Alex rallies up Ilu, Guria and Shabnum to get ready to leave and it turns out that Guria and Shaheed are making their own way home, while Arshad and Ilu’s younger brother Reesheb are joining us. I wonder how we’ll squish into the back this time with a fine bulky young man replacing Guria’s petite frame but in fact, the fine bulky young man squishes himself up front between Ilu and the passenger seat.
Poor Arshad is pretty much sitting on the hand-brake and Ilu has quite the challenge trying to change gears. Then, just to add some comedy to an already hilarious event, the wipers start going by themselves, squeaking across the dry windscreen at the pace of a snail.
Despite my fatigue and now aching sinuses, I’m laughing every bit as much as the rest of my Indian family, maybe even more so, the squeaks and creaks of the dragging wipers just putting the cherry on top for how beautifully ridiculous life in India tends to be.
And though it may be ridiculous at times, such as when we cut across onto the other side of the road and I once again find myself in a vehicle driving the wrong way down the street (because it’s a lot shorter than going the correct way around, do I really have to explain?!) it’s also incredibly tender and heart-warming, such as when Alex’s nephew Arshad carries the sleeping Nabhia on his shoulder once home and plants a gentle kiss on her perfect little cheek, or when he and his cousin Reesheb walk me back to my hotel like the sweet kind young gentlemen they are.

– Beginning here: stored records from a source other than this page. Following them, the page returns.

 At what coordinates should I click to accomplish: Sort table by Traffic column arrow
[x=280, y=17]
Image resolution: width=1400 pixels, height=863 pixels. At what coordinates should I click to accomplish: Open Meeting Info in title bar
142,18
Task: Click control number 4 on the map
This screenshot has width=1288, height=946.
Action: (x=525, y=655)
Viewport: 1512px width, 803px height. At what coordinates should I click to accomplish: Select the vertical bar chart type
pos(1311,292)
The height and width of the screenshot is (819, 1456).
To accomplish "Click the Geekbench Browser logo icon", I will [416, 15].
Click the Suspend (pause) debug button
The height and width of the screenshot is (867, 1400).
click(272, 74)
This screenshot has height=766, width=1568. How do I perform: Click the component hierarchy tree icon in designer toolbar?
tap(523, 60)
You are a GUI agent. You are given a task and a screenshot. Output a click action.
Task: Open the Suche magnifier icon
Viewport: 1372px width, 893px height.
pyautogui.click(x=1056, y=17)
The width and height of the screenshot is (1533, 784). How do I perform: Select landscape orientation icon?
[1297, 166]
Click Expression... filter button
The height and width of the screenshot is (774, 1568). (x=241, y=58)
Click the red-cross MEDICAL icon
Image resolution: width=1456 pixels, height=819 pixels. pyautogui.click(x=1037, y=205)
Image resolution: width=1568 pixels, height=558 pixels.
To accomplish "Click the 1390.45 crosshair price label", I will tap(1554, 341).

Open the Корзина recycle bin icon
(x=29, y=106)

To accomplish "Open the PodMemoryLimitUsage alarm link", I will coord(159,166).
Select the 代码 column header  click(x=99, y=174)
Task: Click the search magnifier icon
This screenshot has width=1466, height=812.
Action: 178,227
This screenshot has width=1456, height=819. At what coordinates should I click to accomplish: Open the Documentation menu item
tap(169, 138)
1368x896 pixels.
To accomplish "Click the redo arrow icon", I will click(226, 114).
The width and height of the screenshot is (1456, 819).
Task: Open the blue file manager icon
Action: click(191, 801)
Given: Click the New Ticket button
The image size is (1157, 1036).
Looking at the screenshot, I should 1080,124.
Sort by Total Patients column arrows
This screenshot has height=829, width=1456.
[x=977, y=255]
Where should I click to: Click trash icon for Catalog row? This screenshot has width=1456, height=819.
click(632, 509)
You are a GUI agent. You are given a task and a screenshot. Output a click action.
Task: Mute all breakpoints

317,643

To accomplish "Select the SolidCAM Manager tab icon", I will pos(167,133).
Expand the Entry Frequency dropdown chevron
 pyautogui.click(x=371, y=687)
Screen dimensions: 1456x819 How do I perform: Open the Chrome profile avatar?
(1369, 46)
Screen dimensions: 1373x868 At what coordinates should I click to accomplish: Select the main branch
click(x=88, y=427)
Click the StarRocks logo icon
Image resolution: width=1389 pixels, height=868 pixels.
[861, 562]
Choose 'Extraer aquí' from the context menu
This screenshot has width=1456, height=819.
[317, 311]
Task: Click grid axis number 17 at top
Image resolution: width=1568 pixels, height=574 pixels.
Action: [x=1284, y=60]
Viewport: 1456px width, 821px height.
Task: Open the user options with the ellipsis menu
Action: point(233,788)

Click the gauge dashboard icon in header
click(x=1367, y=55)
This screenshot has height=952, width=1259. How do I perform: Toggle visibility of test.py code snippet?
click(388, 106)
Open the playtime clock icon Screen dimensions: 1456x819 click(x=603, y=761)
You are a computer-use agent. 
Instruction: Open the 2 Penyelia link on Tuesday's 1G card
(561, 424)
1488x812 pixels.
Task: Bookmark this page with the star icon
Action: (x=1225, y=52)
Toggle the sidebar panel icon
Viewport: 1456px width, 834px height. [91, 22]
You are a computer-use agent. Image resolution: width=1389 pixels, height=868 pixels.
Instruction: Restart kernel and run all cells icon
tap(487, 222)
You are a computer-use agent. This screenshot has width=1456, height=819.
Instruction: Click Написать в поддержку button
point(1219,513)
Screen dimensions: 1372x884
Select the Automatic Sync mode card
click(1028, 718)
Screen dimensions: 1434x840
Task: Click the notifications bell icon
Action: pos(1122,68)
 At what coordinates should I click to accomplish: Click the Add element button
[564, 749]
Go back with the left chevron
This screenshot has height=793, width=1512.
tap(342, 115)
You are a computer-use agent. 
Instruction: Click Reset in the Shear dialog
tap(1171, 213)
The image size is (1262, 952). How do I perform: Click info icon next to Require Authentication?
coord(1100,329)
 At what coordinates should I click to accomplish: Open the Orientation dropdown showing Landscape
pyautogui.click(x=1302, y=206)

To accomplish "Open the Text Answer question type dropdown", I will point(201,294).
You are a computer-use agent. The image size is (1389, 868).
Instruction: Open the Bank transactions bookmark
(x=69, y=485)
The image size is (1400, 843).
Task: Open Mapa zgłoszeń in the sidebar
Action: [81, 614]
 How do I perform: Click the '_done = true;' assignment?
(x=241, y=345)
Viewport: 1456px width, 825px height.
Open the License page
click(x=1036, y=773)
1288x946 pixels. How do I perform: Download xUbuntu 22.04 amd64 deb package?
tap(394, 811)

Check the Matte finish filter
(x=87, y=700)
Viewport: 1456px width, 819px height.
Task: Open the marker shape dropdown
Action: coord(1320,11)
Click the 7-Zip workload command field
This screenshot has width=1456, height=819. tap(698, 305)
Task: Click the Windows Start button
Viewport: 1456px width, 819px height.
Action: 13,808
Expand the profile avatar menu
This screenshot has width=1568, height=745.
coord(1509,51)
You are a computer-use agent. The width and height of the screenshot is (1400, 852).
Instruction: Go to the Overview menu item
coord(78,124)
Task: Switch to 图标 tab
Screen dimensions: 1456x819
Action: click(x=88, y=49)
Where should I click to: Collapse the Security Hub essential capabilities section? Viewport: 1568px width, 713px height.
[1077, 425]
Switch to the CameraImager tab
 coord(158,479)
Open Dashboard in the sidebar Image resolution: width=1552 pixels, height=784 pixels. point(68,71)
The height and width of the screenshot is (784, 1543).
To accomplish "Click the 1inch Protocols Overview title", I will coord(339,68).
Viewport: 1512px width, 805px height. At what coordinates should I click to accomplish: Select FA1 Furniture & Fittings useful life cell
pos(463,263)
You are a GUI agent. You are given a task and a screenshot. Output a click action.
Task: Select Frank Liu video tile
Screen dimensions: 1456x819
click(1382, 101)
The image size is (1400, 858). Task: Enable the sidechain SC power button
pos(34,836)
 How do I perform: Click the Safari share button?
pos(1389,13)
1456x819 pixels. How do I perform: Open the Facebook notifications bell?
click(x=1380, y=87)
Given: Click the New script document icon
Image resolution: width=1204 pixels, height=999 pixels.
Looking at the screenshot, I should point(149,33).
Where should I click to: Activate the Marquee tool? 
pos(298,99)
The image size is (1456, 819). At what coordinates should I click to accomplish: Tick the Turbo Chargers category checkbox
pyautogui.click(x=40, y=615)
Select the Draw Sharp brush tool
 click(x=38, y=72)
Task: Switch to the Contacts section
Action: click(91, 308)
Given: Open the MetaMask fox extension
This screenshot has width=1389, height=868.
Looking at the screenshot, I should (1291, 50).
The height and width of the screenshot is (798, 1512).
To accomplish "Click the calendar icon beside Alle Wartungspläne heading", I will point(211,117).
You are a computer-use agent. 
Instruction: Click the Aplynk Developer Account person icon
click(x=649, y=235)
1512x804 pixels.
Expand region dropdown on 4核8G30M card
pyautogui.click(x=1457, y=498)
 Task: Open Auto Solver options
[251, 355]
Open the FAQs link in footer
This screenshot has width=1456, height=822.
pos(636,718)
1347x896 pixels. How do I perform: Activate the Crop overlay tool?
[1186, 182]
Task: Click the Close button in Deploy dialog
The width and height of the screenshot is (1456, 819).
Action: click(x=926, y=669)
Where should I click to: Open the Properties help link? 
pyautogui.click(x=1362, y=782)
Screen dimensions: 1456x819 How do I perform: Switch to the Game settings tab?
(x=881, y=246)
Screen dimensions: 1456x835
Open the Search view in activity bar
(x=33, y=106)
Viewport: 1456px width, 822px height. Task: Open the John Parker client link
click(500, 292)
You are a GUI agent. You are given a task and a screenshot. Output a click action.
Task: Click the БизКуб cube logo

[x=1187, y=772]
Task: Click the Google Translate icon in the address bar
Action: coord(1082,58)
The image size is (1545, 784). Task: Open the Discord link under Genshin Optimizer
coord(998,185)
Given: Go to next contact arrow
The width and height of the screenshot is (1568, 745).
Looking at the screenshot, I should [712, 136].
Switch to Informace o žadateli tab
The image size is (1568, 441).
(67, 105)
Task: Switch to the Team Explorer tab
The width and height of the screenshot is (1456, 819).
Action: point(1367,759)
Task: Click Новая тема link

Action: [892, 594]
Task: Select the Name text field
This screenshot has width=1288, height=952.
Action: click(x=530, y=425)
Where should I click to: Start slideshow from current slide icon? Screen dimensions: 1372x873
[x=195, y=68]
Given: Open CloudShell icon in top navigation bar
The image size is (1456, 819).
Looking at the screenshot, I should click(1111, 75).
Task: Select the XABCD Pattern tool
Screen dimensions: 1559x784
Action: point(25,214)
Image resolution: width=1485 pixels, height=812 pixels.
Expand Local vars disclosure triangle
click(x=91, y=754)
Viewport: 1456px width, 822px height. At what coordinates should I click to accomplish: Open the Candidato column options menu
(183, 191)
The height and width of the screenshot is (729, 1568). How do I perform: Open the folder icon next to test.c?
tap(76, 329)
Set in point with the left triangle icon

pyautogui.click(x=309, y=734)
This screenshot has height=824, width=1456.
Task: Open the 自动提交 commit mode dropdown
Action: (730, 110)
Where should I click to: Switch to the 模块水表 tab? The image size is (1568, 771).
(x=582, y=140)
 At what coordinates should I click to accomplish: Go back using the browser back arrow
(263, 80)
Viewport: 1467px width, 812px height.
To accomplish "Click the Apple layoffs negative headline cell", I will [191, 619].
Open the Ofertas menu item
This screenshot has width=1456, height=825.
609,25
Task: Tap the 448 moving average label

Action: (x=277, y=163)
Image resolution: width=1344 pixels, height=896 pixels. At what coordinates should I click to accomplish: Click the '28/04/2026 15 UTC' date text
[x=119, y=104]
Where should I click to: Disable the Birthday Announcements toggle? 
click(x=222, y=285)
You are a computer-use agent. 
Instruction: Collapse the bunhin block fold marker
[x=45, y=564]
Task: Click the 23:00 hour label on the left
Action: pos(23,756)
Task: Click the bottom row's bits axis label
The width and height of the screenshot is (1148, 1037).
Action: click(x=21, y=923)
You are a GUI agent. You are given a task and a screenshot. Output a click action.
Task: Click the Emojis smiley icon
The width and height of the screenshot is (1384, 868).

No system is perfect, certainly not the strict rules and customs of traditional India, but her big emphasis on family life and care and love for children, truly is a nourishing heart-warming experience for us westerners.
Slipping out of the scratchy suit and wiping my make-up off with coconut oil, I sink gratefully into my bed with one last jaw-cracking yawn. I survived the wedding, I have a new supply of tissues here in my hotel and I don’t ever have to wear that damn suit again. Life is good. Real good.